## [Task to complete]
Your answer needs to include each line of the records in which the string "agent" can be found.

## [Saved entries]
━━━━━━━━━━
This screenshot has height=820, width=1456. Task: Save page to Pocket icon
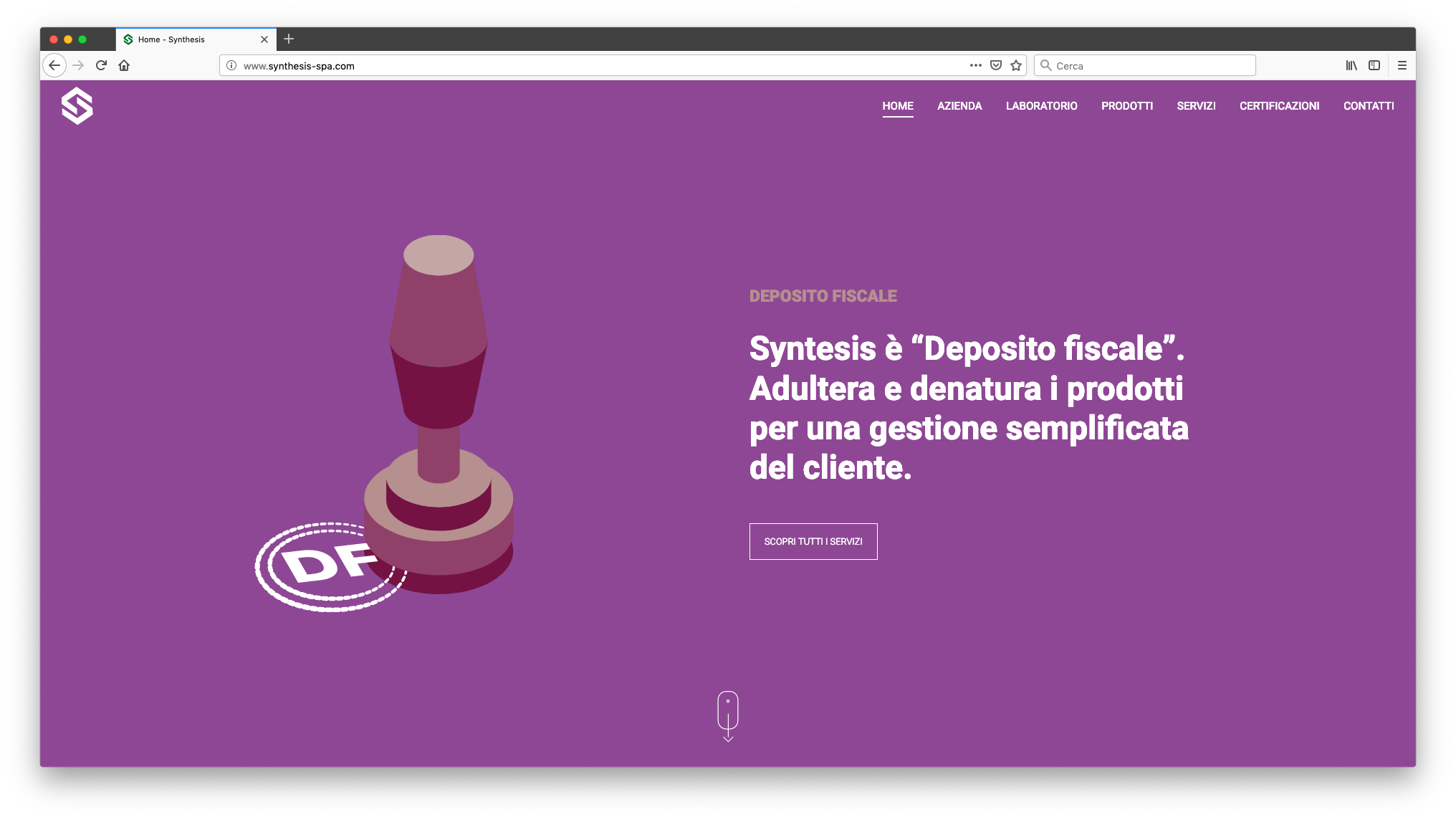pos(996,65)
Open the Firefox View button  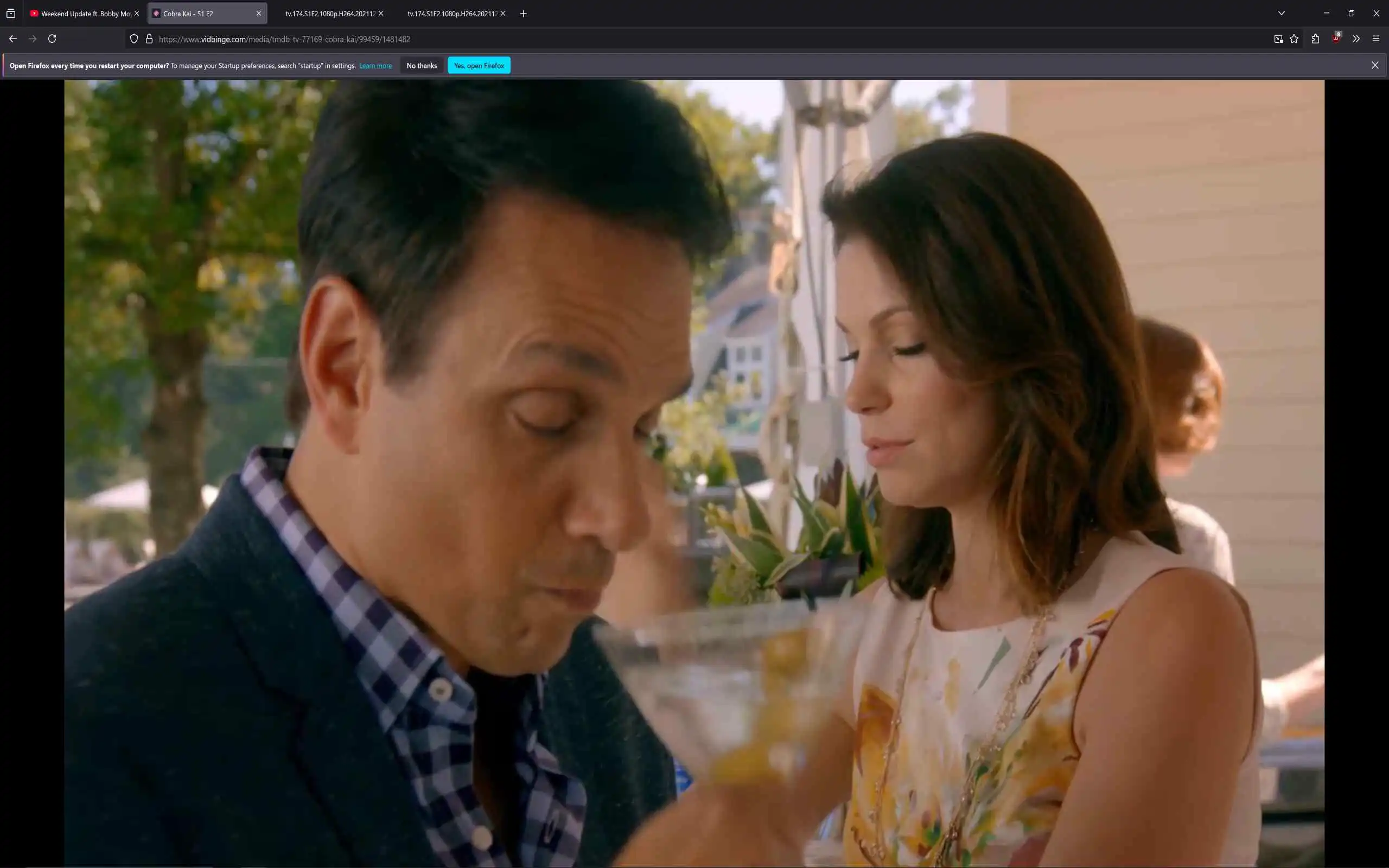pos(10,13)
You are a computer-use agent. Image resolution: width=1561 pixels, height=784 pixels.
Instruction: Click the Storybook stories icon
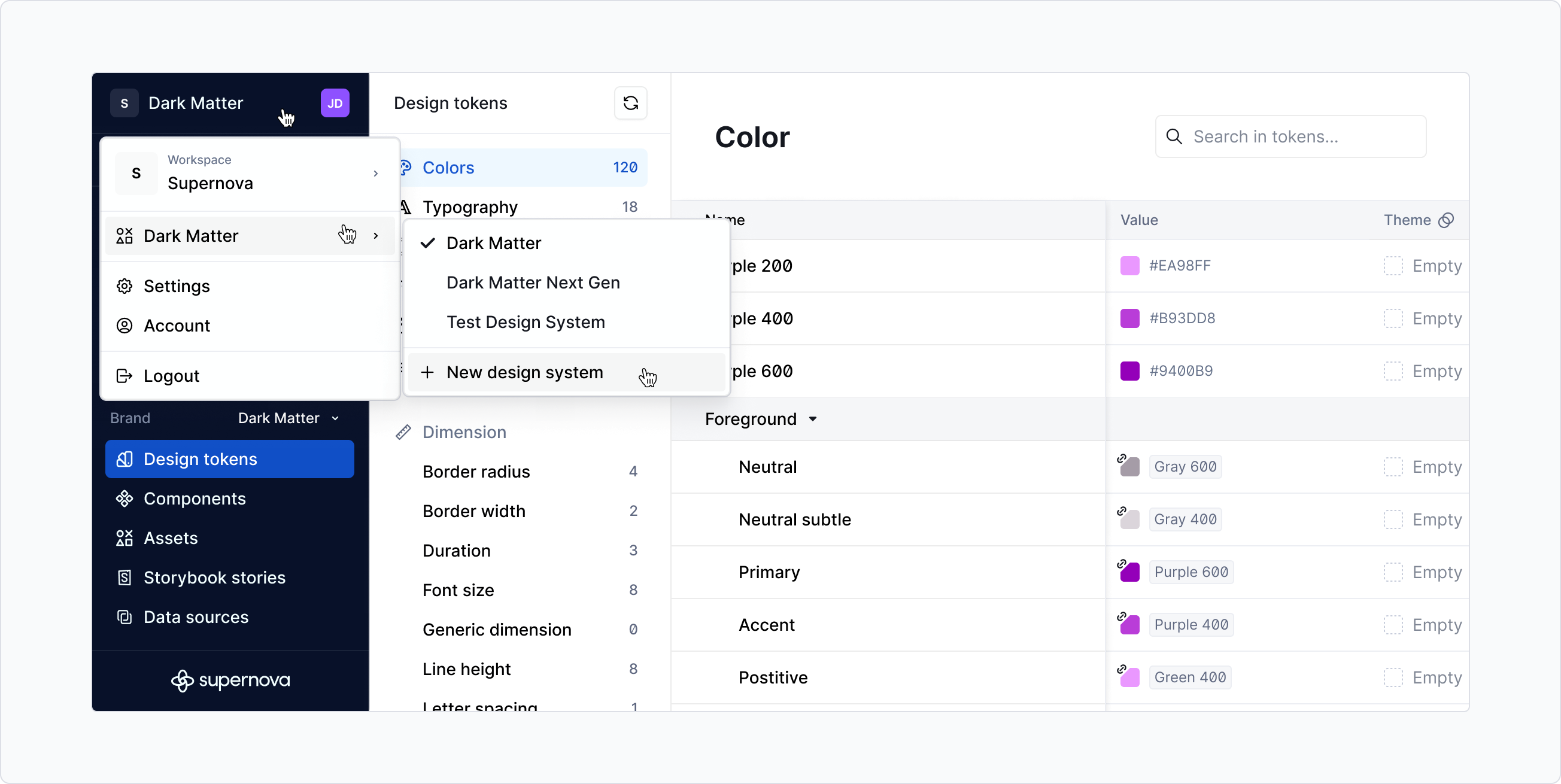pyautogui.click(x=125, y=578)
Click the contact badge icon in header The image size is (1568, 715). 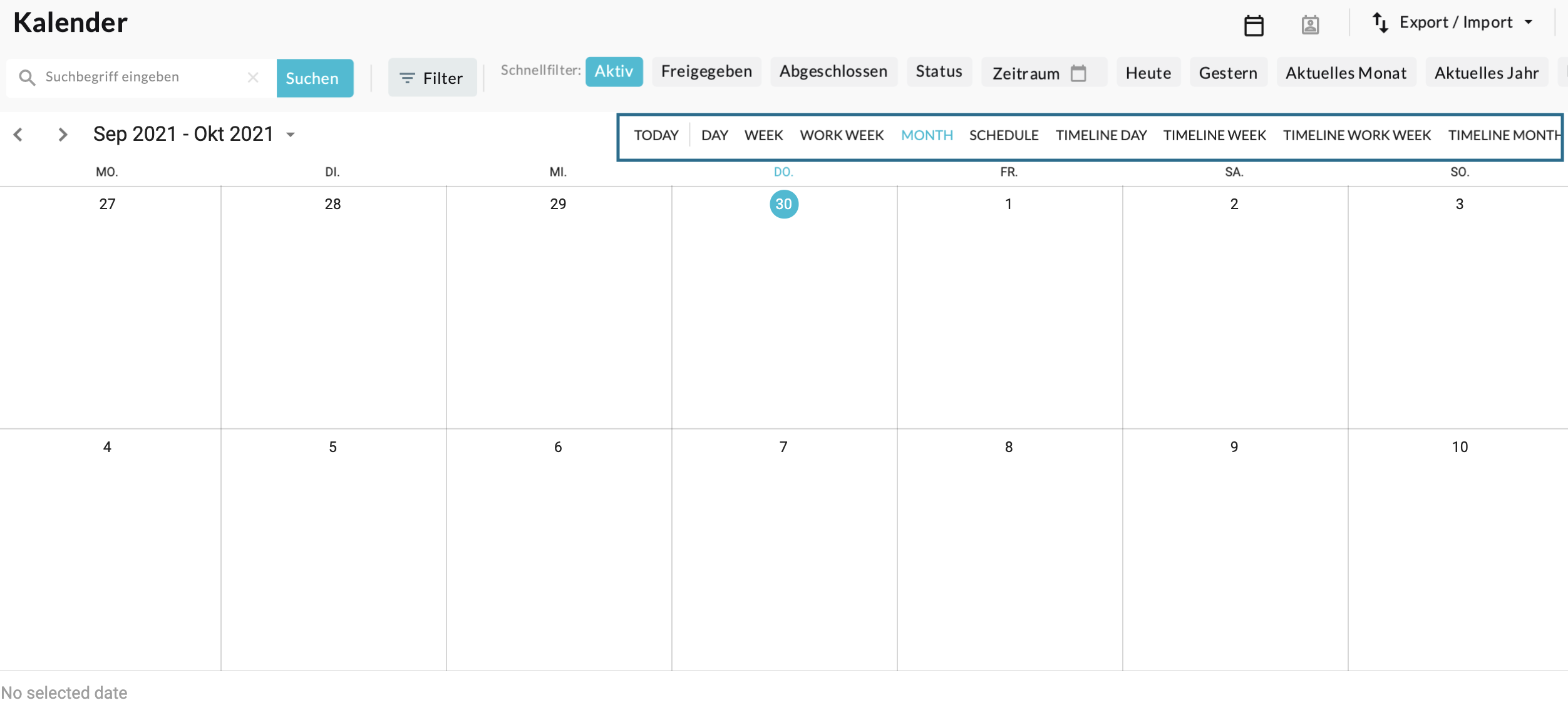(x=1310, y=25)
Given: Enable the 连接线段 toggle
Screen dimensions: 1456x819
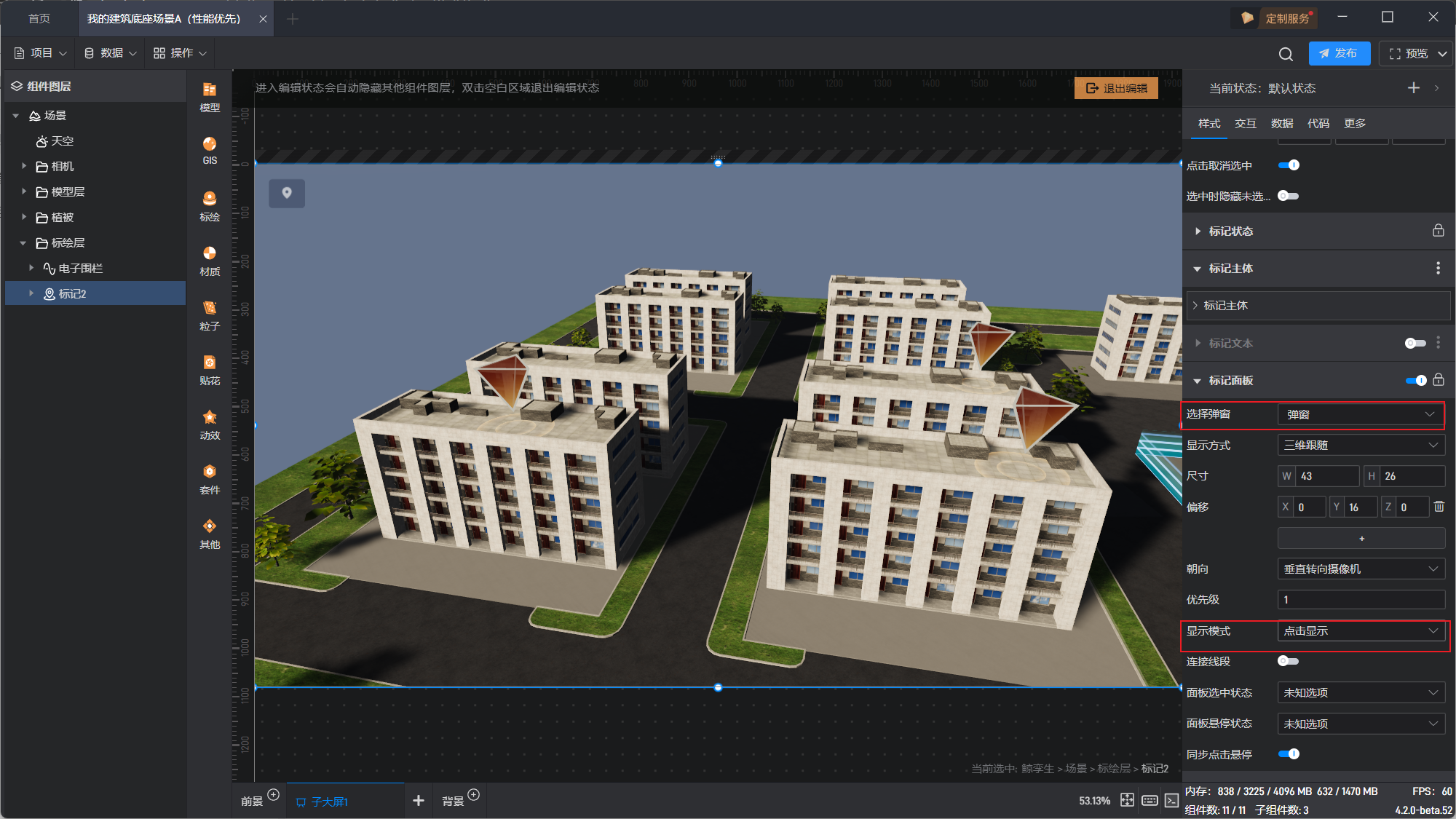Looking at the screenshot, I should click(x=1288, y=661).
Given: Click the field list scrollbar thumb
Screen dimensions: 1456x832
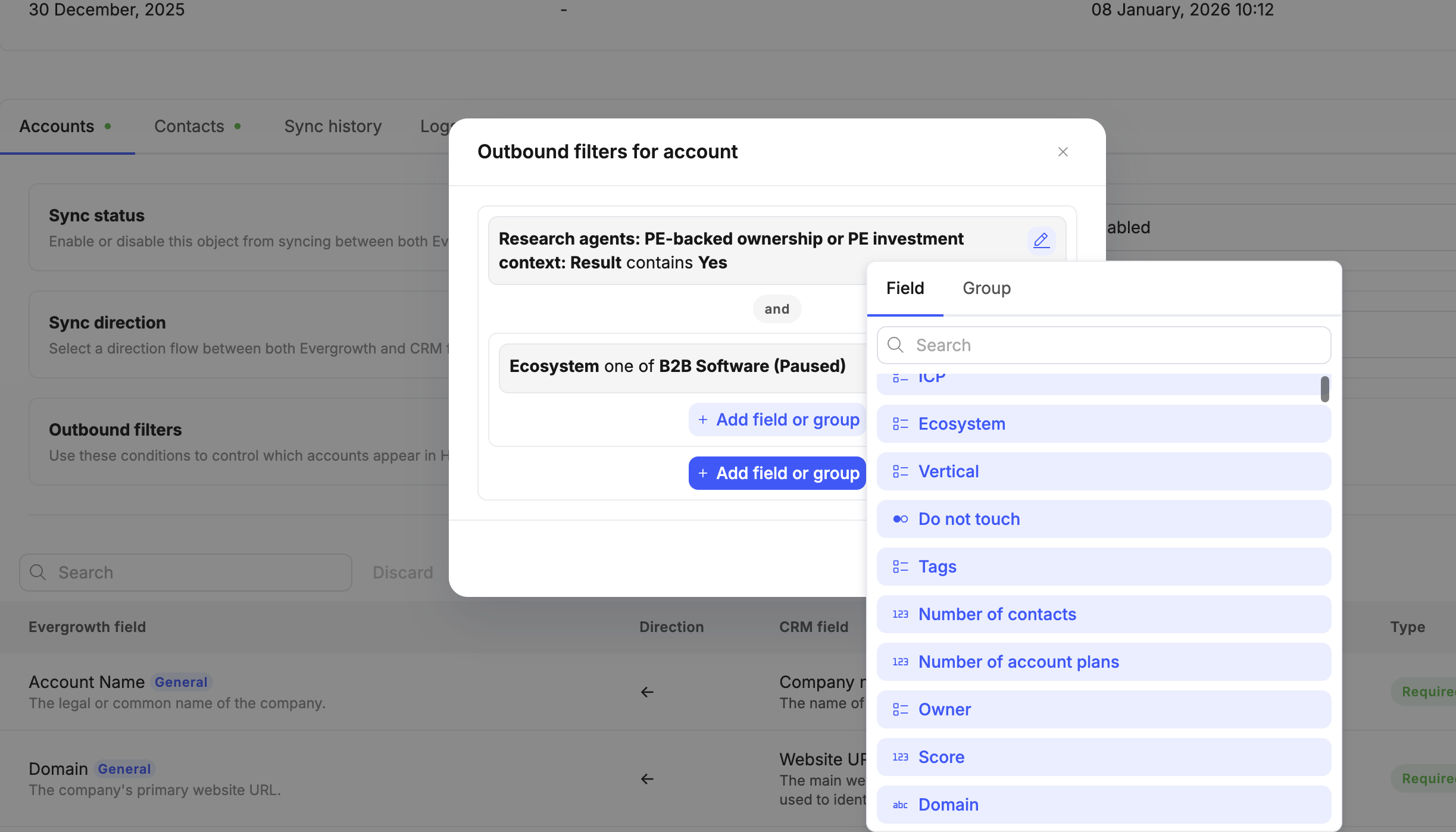Looking at the screenshot, I should click(1324, 389).
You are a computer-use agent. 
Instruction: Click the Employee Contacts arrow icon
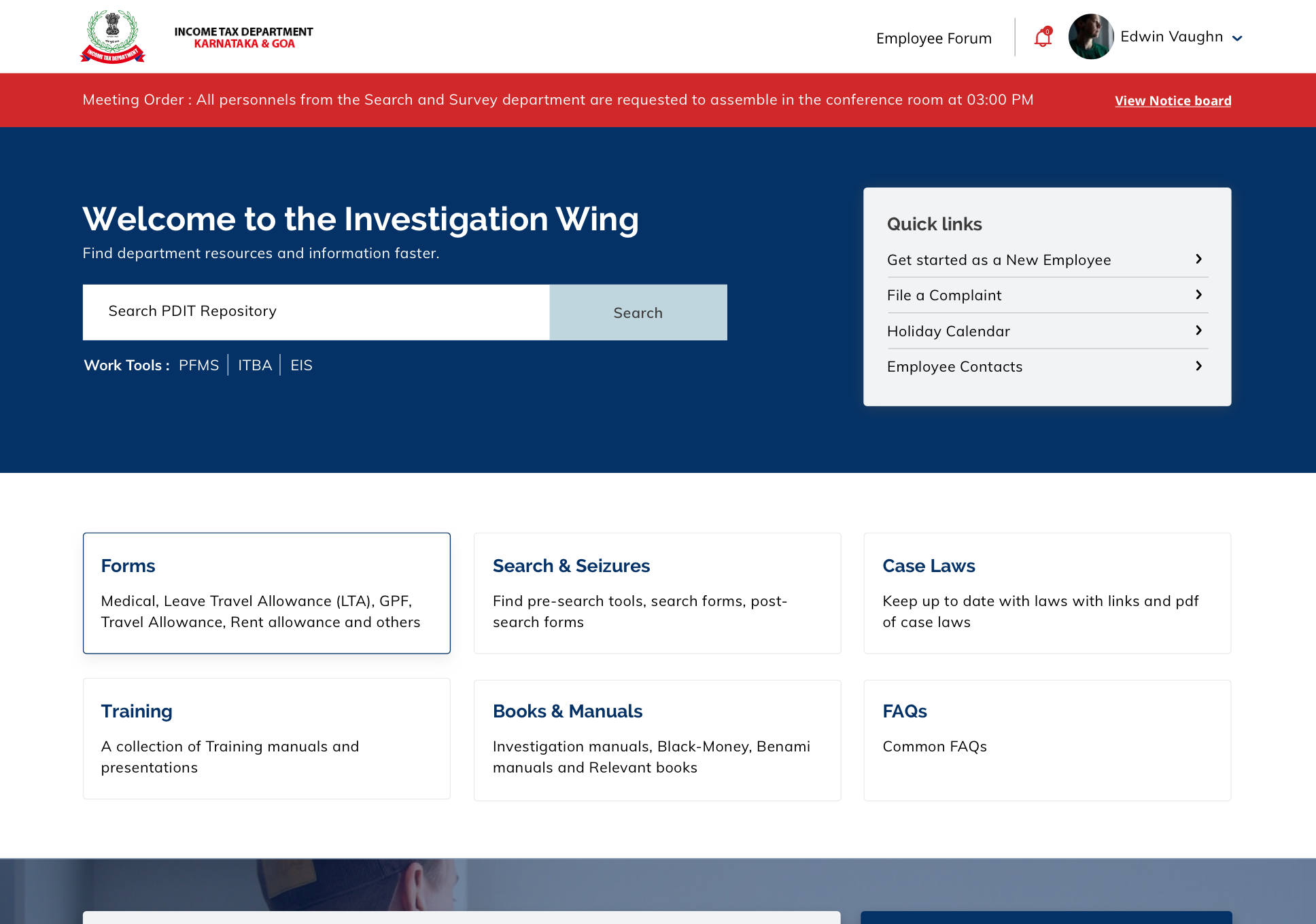[1198, 366]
━━━━━━━━━━
## [Output for this task]
You are a computer-use agent. Image resolution: width=1561 pixels, height=784 pixels.
You are a computer-use agent. 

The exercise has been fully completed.